For one reason, Neary hasn’t been as successful as Crow or Eulich. For another, Neary intentionally kept a low profile before the Aloha deal, directing media attention to his projects and to others in his company. Neary has gained a reputation in the real estate community for finding the best new talent to bring into his company. When Neary finds someone he wants, he doesn’t hesitate to get into a battle of the bucks. And he usually wins. Impressed by a lawyer’s secretary in a real estate closing, Neary offered her a job more than matching her salary. The secretary thanked him for the offer-and for the raise her boss gave her to match Neary’s offer- but insisted that she liked her present job. Neary offered more. The lawyer saw him and raised him a few thousand. Neary finally called, asking how high the lawyer was willing to go and letting him know that he would go higher. Finally, everybody but the lawyer was happy.

And after all, the Crows and Eulichs of this city have a few years on Neary. He turned thirty-five in April.

So, what’s a young guy like this doing reaching for a $55 million deal in the sky while most of the other developers in Dallas are wallowing in some pretty pricey dirt?

Neary isn’t without problems, but lucky for him, he says. Dimension had the foresight to spread out from the Texas market two years ago and move into areas such as Atlanta and Washington, D.C., which haven’t been as plagued by overbuilding and the residual effects of the oil and gas slump. (Neary says, “Being a developer in Texas, you are also in the oil business. You just may not know it.”)

So, in a better position than some other developers, Neary has been practicing what many in the real estate business are preaching-diversification-the solution, the road to what Neary calls “serious wealth.”

Two years ago, when Neary started thinking about getting “serious wealth” by buying and selling not just land or office buildings but corporations, he went to Harvard Business School to interview the best of the soon-to-be-graduates.

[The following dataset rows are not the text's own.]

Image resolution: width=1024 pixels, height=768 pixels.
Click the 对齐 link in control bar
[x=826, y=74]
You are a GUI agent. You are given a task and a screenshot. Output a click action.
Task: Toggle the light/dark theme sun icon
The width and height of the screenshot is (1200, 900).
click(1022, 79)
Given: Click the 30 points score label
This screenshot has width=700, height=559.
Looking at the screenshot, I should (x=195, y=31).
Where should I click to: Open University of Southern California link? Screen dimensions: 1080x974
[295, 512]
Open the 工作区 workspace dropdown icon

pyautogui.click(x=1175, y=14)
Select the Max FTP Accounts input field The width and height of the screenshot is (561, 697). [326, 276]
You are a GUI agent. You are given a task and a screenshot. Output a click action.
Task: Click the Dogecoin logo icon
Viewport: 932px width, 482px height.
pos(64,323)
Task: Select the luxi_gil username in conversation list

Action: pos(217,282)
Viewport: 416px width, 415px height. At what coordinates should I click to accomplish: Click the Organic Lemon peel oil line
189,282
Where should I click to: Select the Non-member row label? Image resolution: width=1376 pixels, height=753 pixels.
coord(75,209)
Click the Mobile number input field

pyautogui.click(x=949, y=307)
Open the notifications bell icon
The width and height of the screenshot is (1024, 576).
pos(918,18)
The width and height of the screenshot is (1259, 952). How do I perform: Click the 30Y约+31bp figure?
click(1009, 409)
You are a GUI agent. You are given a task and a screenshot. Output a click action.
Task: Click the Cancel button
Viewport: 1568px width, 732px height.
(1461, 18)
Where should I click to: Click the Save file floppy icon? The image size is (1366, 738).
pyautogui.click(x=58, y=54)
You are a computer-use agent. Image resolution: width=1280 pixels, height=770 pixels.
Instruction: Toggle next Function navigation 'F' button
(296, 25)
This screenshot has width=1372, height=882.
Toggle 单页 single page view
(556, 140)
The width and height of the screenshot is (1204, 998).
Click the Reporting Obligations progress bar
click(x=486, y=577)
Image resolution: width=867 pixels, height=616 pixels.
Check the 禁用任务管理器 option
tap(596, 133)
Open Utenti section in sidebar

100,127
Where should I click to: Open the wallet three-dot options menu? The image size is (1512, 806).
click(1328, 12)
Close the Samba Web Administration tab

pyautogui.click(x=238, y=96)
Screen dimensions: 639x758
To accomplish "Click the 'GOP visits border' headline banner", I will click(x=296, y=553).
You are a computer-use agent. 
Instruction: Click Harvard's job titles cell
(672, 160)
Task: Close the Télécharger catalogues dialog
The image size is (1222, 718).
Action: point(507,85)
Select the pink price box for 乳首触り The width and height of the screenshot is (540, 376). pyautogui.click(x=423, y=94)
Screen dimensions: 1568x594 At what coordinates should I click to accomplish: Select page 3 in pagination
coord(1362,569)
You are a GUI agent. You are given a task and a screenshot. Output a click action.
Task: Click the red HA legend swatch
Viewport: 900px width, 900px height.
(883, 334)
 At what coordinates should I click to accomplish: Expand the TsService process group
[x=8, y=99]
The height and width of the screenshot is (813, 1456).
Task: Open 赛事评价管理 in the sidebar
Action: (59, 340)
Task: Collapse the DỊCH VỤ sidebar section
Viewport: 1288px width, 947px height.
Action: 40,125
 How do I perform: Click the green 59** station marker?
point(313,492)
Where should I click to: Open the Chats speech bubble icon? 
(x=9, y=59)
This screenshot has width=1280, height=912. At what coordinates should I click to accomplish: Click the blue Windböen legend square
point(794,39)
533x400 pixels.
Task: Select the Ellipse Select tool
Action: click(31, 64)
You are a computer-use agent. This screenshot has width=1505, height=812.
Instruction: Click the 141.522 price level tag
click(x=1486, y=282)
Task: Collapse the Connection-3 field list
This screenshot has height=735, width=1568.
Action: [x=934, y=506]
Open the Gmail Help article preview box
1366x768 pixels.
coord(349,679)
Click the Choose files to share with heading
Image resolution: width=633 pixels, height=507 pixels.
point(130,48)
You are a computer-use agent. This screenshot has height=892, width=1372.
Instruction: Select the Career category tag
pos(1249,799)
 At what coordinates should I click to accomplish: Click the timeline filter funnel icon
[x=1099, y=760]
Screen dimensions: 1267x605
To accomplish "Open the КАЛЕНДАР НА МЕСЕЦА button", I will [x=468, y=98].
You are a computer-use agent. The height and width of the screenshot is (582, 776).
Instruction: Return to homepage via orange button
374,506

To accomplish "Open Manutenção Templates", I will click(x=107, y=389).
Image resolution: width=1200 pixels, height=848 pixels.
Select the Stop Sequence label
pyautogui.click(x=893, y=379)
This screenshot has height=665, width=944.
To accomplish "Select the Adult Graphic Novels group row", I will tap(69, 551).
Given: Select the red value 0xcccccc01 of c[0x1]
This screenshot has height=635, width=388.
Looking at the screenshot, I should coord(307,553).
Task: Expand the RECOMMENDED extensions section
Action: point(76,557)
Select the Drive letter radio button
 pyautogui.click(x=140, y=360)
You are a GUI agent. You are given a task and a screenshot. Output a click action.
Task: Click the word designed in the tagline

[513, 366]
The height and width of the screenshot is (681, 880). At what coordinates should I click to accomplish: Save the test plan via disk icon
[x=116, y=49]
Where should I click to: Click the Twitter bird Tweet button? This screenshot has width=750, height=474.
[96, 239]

That’s where he met Norman Siegal-eventually the “S” of CNS Partners.

“We tried to hire Norm, but unfortunately, he was lured by the beaches of Southern California and took another job.” Neary recalls. “But his other job didn’t work out to his satisfaction, and in November of 1985, Norm called and told me he had an investment opportunity.”

That “investment opportunity” was Aloha, Inc., the holding company for Aloha Airlines. And it was singled out from more than 2,000 investment opportunities that Siegal had been taking a look at himself- some for just a few minutes, others for several months. But lacking the financial means to pursue the deal alone, Siegal, a Fort Worth resident, called Neary.

To Neary, Aloha seemed like a good deal: the airline has recently overtaken Hawaiian Air (HAL) as the market leader in the Islands. Aloha had a difficult 1984, but bounced back in the first quarter of 1985 to post operating earnings of $2.6 million. For the same period this year. Aloha reported a record $4.9 million in earnings. Declining fuel prices also made Aloha attractive. Each 1-cent drop in fuel prices means $20,000 to Aloha’s bottom line, according to Neary. The Hawaiian airlines, moreover, have something of a captive market. Neary and partners don’t feel that the customers there are so price sensitive that the fuel savings will necessarily have to be passed on to them. And, Siegal adds, fuel savings are being passed on to customers back on the Mainland, making it cheaper and cheaper to fly to Hawaii. More tourists mean more business for island-hopping Aloha.

And timing has been right for CNS. Terrorism in Europe has only fueled the increase in Hawaiian tourism. The growing strength of the Japanese yen hasn’t hurt either. The future for Aloha looks good.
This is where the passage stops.